Figure 2.

Inhibition of p38 MAPK activation and expression suppresses SBL-induced cell death in MDA-MB231 cells. (A) Immunoblot analysis of phosphorylated p38 MAPK (upper panel) and total p38 MAPK (lower panel) in MDA-MB231 cells treated with 2 μM SBL in the presence of 1% (v/v) solvent (DMSO), 10 μM SB203580 (SB), 10 μM SP600125 (SP), or 100 μM zVAD-fmk (VAD) for 72 h. (B) Cell morphology of MDA-MB231 cells after treatment with 2 μM SBL for 72 h in the presence of DMSO or 10 μM SB. Arrowheads indicate dying or dead cells. (C) Cell viability after treatment with or without SBL for 72 h in the presence of DMSO, 10 μM SB or 10 μM SB239063. The relative cell viability of cells with no treatment with SBL (none) in each sample, was set at 100%. ^***P<0.001. (D) Cell lysates treated with control siRNA (con-siRNA) or p38 MAPK-specific siRNA (p38-siRNA) were subjected to immunoblotting to detect endogenous p38 MAPK and β-actin.
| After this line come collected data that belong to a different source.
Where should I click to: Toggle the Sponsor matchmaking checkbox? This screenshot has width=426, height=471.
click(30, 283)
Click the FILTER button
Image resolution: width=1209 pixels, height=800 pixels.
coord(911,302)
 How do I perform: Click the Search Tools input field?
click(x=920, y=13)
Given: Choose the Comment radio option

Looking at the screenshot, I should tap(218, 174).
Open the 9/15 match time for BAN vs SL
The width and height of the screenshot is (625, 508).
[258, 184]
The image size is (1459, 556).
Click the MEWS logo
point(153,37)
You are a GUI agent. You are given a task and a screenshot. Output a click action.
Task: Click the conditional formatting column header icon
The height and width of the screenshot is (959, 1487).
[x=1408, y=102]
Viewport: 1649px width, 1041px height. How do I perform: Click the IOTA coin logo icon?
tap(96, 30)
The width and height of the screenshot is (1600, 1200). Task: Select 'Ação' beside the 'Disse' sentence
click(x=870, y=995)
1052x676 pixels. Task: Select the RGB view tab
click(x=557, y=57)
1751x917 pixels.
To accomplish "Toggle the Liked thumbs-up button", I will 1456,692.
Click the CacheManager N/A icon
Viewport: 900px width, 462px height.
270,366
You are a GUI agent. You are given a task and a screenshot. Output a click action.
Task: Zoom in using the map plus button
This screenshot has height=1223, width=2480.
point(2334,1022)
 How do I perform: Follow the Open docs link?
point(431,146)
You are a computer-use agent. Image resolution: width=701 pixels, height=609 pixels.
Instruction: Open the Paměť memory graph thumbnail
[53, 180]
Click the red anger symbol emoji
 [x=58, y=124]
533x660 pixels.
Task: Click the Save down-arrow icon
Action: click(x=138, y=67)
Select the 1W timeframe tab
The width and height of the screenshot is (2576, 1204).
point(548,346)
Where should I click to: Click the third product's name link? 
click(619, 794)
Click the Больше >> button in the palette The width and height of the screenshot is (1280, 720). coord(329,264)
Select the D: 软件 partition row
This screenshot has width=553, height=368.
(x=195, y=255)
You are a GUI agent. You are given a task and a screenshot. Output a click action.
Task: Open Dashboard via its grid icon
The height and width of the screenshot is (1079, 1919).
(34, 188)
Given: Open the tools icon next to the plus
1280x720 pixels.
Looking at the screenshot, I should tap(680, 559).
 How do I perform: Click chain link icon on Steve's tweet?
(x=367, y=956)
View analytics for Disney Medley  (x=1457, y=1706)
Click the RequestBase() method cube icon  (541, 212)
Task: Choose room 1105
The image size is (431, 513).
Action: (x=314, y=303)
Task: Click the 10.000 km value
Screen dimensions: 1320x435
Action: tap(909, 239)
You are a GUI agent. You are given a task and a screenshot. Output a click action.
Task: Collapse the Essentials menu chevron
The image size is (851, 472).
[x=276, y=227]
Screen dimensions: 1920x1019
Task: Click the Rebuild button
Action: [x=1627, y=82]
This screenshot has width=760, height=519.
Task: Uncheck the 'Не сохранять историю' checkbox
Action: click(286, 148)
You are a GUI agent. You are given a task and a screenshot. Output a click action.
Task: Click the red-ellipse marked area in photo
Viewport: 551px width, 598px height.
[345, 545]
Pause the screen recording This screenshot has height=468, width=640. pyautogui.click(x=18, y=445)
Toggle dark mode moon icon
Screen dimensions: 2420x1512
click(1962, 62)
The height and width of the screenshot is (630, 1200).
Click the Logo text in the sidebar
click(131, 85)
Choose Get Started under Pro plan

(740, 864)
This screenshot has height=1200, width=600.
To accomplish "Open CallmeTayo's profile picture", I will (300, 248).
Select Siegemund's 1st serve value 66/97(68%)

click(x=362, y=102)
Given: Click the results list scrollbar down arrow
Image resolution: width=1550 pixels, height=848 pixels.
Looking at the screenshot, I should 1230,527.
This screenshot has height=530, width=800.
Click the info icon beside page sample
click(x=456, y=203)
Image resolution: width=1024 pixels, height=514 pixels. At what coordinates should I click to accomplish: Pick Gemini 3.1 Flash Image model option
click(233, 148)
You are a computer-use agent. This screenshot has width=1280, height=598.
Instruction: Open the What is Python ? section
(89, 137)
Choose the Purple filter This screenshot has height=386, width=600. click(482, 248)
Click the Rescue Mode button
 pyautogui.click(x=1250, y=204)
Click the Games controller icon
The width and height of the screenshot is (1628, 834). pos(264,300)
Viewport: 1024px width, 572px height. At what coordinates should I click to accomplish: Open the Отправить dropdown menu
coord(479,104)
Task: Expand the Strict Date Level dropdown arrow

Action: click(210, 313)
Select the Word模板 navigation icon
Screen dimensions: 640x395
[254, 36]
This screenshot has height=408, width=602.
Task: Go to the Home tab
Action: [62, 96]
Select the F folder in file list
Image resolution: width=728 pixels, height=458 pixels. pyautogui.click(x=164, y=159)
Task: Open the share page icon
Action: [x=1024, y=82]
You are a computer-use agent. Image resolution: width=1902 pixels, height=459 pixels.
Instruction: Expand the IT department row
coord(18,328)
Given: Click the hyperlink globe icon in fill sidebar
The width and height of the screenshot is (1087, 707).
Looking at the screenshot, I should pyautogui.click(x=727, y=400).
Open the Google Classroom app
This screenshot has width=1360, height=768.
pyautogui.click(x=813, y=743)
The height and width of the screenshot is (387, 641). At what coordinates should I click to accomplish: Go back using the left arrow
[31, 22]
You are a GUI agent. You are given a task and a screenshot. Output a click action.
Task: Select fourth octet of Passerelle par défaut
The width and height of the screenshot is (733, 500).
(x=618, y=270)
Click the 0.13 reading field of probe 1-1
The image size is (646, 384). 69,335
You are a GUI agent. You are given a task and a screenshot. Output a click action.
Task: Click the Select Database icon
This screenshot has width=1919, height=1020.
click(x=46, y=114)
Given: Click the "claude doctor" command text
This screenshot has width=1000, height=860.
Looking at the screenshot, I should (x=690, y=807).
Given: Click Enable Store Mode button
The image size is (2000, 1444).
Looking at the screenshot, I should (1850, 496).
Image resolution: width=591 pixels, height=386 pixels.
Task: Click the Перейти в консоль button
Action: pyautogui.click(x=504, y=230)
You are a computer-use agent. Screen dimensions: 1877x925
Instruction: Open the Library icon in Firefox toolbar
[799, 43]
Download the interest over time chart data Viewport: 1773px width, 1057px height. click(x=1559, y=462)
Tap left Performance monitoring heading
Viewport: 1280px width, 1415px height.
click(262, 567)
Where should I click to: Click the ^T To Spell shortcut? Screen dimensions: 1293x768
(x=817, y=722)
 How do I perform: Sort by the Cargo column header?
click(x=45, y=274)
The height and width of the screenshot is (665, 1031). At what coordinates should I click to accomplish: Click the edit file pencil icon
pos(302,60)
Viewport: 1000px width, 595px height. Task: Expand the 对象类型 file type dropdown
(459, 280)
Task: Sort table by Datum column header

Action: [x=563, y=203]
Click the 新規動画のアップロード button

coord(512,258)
The numbers at the bottom indicate the ratio of the intensity of p38 MAPK to the intensity of β-actin in each sample, which was 1.0 for con-siRNA-treated cells. (E) The viability of cells treated with con-siRNA or p38-siRNA. The relative cell viability of cells with no treatment with SBL for 48 h (none) in each sample was set at 100%. Results are the means ± SD for three independent experiments conducted in triplicate. ^*P<0.05.